TASK DESCRIPTION
Transcribe the records in full, keeping every word exactly as given.

DATA PROVIDED
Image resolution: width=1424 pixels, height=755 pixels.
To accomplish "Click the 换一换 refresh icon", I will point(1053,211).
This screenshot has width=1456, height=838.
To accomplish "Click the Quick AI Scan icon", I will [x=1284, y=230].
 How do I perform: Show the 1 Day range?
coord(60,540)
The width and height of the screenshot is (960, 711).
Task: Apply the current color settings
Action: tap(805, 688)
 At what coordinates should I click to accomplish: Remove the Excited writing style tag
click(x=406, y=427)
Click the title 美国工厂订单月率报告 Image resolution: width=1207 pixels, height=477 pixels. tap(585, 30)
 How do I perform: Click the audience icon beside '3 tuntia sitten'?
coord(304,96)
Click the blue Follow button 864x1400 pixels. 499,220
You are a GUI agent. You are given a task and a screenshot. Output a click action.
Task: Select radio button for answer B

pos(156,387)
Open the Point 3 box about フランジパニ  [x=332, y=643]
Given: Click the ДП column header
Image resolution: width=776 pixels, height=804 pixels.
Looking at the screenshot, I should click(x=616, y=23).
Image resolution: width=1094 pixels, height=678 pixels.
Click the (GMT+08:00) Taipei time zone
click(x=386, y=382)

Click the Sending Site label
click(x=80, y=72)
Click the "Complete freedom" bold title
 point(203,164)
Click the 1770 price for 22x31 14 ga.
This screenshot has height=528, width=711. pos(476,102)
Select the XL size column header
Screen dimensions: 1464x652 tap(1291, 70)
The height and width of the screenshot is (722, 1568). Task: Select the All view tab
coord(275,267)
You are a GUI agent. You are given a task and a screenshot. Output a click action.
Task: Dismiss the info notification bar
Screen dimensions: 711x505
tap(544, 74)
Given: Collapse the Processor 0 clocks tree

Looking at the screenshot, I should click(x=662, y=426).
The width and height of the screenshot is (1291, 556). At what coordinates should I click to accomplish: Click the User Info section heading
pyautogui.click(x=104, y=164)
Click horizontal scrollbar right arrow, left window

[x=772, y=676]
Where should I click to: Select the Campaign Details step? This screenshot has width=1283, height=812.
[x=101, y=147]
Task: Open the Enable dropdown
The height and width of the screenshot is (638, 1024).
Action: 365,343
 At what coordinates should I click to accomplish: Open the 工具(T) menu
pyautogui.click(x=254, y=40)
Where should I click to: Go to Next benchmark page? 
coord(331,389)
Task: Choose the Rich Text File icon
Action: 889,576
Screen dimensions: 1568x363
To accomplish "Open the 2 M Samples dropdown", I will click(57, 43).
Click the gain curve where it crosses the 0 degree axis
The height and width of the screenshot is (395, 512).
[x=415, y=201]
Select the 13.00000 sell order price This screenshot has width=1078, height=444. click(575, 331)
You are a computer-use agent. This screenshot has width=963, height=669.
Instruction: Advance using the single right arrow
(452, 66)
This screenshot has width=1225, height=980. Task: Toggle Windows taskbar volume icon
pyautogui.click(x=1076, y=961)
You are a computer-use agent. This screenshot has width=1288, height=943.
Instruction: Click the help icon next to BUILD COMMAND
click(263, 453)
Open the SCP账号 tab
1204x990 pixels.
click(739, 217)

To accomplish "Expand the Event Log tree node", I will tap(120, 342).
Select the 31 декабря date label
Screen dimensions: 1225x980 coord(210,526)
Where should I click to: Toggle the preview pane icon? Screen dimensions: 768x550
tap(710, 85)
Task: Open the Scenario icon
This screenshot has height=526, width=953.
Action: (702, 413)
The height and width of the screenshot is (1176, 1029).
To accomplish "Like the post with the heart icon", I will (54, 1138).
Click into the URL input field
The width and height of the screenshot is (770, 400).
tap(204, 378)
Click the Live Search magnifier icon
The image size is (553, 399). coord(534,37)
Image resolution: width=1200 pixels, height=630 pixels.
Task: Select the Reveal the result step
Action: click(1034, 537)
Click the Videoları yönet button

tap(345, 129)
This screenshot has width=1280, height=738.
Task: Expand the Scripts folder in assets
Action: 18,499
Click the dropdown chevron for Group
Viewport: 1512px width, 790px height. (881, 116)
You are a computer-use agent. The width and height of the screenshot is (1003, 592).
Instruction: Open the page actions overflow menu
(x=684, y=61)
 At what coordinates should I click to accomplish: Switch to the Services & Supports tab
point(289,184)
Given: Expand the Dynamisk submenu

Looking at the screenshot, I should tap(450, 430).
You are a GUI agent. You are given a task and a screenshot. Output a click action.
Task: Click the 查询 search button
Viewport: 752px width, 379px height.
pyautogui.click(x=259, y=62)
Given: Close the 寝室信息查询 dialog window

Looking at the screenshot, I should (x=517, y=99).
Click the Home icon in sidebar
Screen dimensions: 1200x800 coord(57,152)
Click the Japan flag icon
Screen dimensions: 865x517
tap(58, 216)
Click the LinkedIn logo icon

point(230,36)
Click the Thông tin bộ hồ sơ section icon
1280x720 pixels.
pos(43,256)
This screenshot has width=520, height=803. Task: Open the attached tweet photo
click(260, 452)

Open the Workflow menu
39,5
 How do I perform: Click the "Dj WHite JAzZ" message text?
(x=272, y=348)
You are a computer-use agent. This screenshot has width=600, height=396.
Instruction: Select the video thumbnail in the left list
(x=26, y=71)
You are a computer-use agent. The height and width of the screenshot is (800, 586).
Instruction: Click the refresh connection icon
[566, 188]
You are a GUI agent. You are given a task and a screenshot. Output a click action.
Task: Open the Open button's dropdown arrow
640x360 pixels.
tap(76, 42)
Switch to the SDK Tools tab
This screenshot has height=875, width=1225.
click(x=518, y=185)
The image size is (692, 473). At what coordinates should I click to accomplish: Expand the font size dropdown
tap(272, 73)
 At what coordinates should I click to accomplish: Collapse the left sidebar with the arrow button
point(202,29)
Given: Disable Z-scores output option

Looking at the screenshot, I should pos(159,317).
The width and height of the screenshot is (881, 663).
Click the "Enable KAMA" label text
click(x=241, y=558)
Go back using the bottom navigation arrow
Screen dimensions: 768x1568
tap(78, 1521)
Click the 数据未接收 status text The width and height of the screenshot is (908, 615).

ANSWER FOR THIS EXERCISE
Image resolution: width=1424 pixels, height=755 pixels.
To accomplish "Click the 换一换 refresh icon", I will point(1053,211).
This screenshot has width=1456, height=838.
To accomplish "Click the Quick AI Scan icon", I will [x=1284, y=230].
 How do I perform: Show the 1 Day range?
coord(60,540)
The width and height of the screenshot is (960, 711).
Task: Apply the current color settings
Action: tap(805, 688)
 At what coordinates should I click to accomplish: Remove the Excited writing style tag
click(x=406, y=427)
Click the title 美国工厂订单月率报告 Image resolution: width=1207 pixels, height=477 pixels. tap(585, 30)
 How do I perform: Click the audience icon beside '3 tuntia sitten'?
coord(304,96)
Click the blue Follow button 864x1400 pixels. 499,220
You are a GUI agent. You are given a task and a screenshot. Output a click action.
Task: Select radio button for answer B

pos(156,387)
Open the Point 3 box about フランジパニ  [x=332, y=643]
Given: Click the ДП column header
Image resolution: width=776 pixels, height=804 pixels.
Looking at the screenshot, I should click(x=616, y=23).
Image resolution: width=1094 pixels, height=678 pixels.
Click the (GMT+08:00) Taipei time zone
click(x=386, y=382)

Click the Sending Site label
click(x=80, y=72)
Click the "Complete freedom" bold title
 point(203,164)
Click the 1770 price for 22x31 14 ga.
This screenshot has height=528, width=711. pos(476,102)
Select the XL size column header
Screen dimensions: 1464x652 tap(1291, 70)
The height and width of the screenshot is (722, 1568). Task: Select the All view tab
coord(275,267)
You are a GUI agent. You are given a task and a screenshot. Output a click action.
Task: Dismiss the info notification bar
Screen dimensions: 711x505
tap(544, 74)
Given: Collapse the Processor 0 clocks tree

Looking at the screenshot, I should click(x=662, y=426).
The width and height of the screenshot is (1291, 556). At what coordinates should I click to accomplish: Click the User Info section heading
pyautogui.click(x=104, y=164)
Click horizontal scrollbar right arrow, left window

[x=772, y=676]
Where should I click to: Select the Campaign Details step? This screenshot has width=1283, height=812.
[x=101, y=147]
Task: Open the Enable dropdown
The height and width of the screenshot is (638, 1024).
Action: 365,343
 At what coordinates should I click to accomplish: Open the 工具(T) menu
pyautogui.click(x=254, y=40)
Where should I click to: Go to Next benchmark page? 
coord(331,389)
Task: Choose the Rich Text File icon
Action: 889,576
Screen dimensions: 1568x363
To accomplish "Open the 2 M Samples dropdown", I will click(57, 43).
Click the gain curve where it crosses the 0 degree axis
The height and width of the screenshot is (395, 512).
[x=415, y=201]
Select the 13.00000 sell order price This screenshot has width=1078, height=444. click(575, 331)
You are a computer-use agent. This screenshot has width=963, height=669.
Instruction: Advance using the single right arrow
(452, 66)
This screenshot has width=1225, height=980. Task: Toggle Windows taskbar volume icon
pyautogui.click(x=1076, y=961)
You are a computer-use agent. This screenshot has width=1288, height=943.
Instruction: Click the help icon next to BUILD COMMAND
click(263, 453)
Open the SCP账号 tab
1204x990 pixels.
click(739, 217)

To accomplish "Expand the Event Log tree node", I will tap(120, 342).
Select the 31 декабря date label
Screen dimensions: 1225x980 coord(210,526)
Where should I click to: Toggle the preview pane icon? Screen dimensions: 768x550
tap(710, 85)
Task: Open the Scenario icon
This screenshot has height=526, width=953.
Action: (702, 413)
The height and width of the screenshot is (1176, 1029).
To accomplish "Like the post with the heart icon", I will (54, 1138).
Click into the URL input field
The width and height of the screenshot is (770, 400).
tap(204, 378)
Click the Live Search magnifier icon
The image size is (553, 399). coord(534,37)
Image resolution: width=1200 pixels, height=630 pixels.
Task: Select the Reveal the result step
Action: click(1034, 537)
Click the Videoları yönet button

tap(345, 129)
This screenshot has width=1280, height=738.
Task: Expand the Scripts folder in assets
Action: 18,499
Click the dropdown chevron for Group
Viewport: 1512px width, 790px height. (881, 116)
You are a computer-use agent. The width and height of the screenshot is (1003, 592).
Instruction: Open the page actions overflow menu
(x=684, y=61)
 At what coordinates should I click to accomplish: Switch to the Services & Supports tab
point(289,184)
Given: Expand the Dynamisk submenu

Looking at the screenshot, I should tap(450, 430).
You are a GUI agent. You are given a task and a screenshot. Output a click action.
Task: Click the 查询 search button
Viewport: 752px width, 379px height.
pyautogui.click(x=259, y=62)
Given: Close the 寝室信息查询 dialog window

Looking at the screenshot, I should (x=517, y=99).
Click the Home icon in sidebar
Screen dimensions: 1200x800 coord(57,152)
Click the Japan flag icon
Screen dimensions: 865x517
tap(58, 216)
Click the LinkedIn logo icon

point(230,36)
Click the Thông tin bộ hồ sơ section icon
1280x720 pixels.
pos(43,256)
This screenshot has width=520, height=803. Task: Open the attached tweet photo
click(260, 452)

Open the Workflow menu
39,5
 How do I perform: Click the "Dj WHite JAzZ" message text?
(x=272, y=348)
You are a computer-use agent. This screenshot has width=600, height=396.
Instruction: Select the video thumbnail in the left list
(x=26, y=71)
You are a computer-use agent. The height and width of the screenshot is (800, 586).
Instruction: Click the refresh connection icon
[566, 188]
You are a GUI agent. You are given a task and a screenshot. Output a click action.
Task: Open the Open button's dropdown arrow
640x360 pixels.
tap(76, 42)
Switch to the SDK Tools tab
This screenshot has height=875, width=1225.
click(x=518, y=185)
The image size is (692, 473). At what coordinates should I click to accomplish: Expand the font size dropdown
tap(272, 73)
 At what coordinates should I click to accomplish: Collapse the left sidebar with the arrow button
point(202,29)
Given: Disable Z-scores output option

Looking at the screenshot, I should pos(159,317).
The width and height of the screenshot is (881, 663).
Click the "Enable KAMA" label text
click(x=241, y=558)
Go back using the bottom navigation arrow
Screen dimensions: 768x1568
tap(78, 1521)
Click the 数据未接收 status text The width and height of the screenshot is (908, 615).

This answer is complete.